-- START OF SOURCE TEXT --

Select Committee on Constitutional Affairs Minutes of Evidence


Examination of Witnesses (Questions 150-159)

JONATHAN REES AND COLIN DOUGLAS

10 JANUARY 2006

  Chairman: Mr Rees, Mr Douglas, thank you for joining us this afternoon. You have already sent us some helpful material in the form of a memorandum to demonstrate that you are not the villains of the piece either, and we would like to ask you some questions, if we may.

  Q150 Julie Morgan: Good afternoon. You say in your evidence that there are a number of reasons why risk averse decisions are made and activities are not carried out, services are not provided, and it is not just the perception of a compensation culture, but, as you say, health and safety and other issues cause these sorts of decisions to be made. Do you think that the risk of prosecution leads to greater risk aversion in public bodies than the fear of litigation?

  Jonathan Rees: We have looked at that, and, of course, as always, there are two sides to the question. The risk of prosecution is very important and I would say that, would I not. But actually our key role in the HSE is to prevent accidents, and a considerable number of accidents and ill-health or fatalities unfortunately still occur, so we do wish people to realise that there is a risk of prosecution where they do things wrong. Equally, what we do not want to happen is that where people have taken the appropriate measures to manage the risk, they should not fear that they can be prosecuted. If we take an area like education, which you may want to come on to, we have actually prosecuted very, very few teachers—three, in practice, over the last five years—but I accept entirely that there is a fear among teachers—and I know lots of teachers—that they could be prosecuted. I think that is a rather long-winded way of answering the question, which is, yes, I do think that there is a fear of prosecution as well as the fear that somebody might be sued amongst the voluntary sector, local authorities and other parts of public sector who are duty holders.

-- END OF SOURCE TEXT --

REQUIRED ACTIONS:
(a) List every person named in the committee transcript.
(b) In the entries, start at the line containing "Task: Click the calendar icon beside 30 Days" and stop after the line containing "click(x=1177, y=189)". Give those lines as a JSON list of strings, one per line, omitting blank lines.
The entries are unrelated to the committee transcript.

-- START OF EXERCISE INPUT --

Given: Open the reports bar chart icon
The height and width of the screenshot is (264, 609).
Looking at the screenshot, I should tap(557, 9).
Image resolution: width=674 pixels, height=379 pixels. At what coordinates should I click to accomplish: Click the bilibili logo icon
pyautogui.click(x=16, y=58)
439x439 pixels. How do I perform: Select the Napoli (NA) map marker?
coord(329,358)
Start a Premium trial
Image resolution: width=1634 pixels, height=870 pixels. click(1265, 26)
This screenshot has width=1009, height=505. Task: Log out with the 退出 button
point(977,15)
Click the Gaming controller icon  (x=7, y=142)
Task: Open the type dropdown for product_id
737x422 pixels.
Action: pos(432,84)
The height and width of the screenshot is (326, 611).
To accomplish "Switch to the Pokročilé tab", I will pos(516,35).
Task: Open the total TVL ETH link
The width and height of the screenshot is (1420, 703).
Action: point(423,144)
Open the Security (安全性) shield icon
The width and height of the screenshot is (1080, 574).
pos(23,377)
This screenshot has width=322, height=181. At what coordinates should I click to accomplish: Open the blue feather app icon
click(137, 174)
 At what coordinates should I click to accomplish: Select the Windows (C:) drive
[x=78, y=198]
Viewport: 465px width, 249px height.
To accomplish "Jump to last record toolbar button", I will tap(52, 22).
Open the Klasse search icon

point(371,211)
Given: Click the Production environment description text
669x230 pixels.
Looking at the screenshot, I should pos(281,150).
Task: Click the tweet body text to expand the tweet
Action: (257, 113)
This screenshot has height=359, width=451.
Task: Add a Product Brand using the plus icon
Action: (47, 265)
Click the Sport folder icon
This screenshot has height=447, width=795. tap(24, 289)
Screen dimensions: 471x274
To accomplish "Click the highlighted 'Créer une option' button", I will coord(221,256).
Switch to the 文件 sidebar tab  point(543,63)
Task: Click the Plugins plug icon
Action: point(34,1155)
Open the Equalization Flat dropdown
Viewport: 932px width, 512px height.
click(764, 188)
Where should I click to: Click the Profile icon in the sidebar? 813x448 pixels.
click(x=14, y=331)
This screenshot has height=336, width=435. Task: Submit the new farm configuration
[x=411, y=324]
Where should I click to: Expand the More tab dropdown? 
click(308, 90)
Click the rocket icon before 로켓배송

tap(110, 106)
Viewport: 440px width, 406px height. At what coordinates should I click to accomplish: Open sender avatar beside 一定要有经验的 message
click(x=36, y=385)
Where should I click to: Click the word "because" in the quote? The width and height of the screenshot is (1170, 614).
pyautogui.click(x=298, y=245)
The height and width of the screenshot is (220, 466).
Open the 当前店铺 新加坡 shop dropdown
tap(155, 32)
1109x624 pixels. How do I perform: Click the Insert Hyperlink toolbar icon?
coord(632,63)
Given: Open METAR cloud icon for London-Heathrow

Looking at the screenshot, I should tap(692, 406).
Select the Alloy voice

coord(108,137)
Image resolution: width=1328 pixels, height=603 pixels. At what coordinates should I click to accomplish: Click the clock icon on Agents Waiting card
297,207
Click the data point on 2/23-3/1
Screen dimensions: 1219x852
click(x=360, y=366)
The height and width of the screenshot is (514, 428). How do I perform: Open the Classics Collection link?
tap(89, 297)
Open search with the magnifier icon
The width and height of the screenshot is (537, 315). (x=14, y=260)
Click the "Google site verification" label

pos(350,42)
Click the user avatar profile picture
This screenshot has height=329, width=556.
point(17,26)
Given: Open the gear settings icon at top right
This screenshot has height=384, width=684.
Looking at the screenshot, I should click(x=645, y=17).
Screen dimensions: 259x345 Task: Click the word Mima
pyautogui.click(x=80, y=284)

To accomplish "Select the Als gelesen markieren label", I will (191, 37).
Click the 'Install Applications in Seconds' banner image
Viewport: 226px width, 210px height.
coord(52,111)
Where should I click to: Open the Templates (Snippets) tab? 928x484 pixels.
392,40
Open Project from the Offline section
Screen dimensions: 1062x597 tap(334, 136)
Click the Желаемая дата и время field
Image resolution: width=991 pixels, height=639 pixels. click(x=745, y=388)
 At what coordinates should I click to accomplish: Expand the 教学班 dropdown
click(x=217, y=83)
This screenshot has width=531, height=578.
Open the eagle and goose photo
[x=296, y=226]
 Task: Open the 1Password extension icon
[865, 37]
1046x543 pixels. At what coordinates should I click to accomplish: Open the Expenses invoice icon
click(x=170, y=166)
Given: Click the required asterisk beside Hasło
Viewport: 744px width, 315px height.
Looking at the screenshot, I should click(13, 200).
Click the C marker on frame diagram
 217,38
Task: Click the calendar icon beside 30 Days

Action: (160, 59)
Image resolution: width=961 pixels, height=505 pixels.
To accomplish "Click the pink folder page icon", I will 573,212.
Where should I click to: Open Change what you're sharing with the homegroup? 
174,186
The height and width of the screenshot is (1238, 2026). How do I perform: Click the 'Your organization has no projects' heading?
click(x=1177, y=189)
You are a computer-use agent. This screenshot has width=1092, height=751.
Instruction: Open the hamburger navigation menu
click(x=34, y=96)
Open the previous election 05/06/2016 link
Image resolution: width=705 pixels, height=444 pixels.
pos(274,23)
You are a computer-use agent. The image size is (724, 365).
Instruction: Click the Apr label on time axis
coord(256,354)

-- END OF EXERCISE INPUT --

FULL SOLUTIONS:
(a) Jonathan Rees, Colin Douglas, Julie Morgan

(b)
[
  "Task: Click the calendar icon beside 30 Days",
  "Action: (160, 59)",
  "Image resolution: width=961 pixels, height=505 pixels.",
  "To accomplish \"Click the pink folder page icon\", I will 573,212.",
  "Where should I click to: Open Change what you're sharing with the homegroup? ",
  "174,186",
  "The height and width of the screenshot is (1238, 2026). How do I perform: Click the 'Your organization has no projects' heading?",
  "click(x=1177, y=189)"
]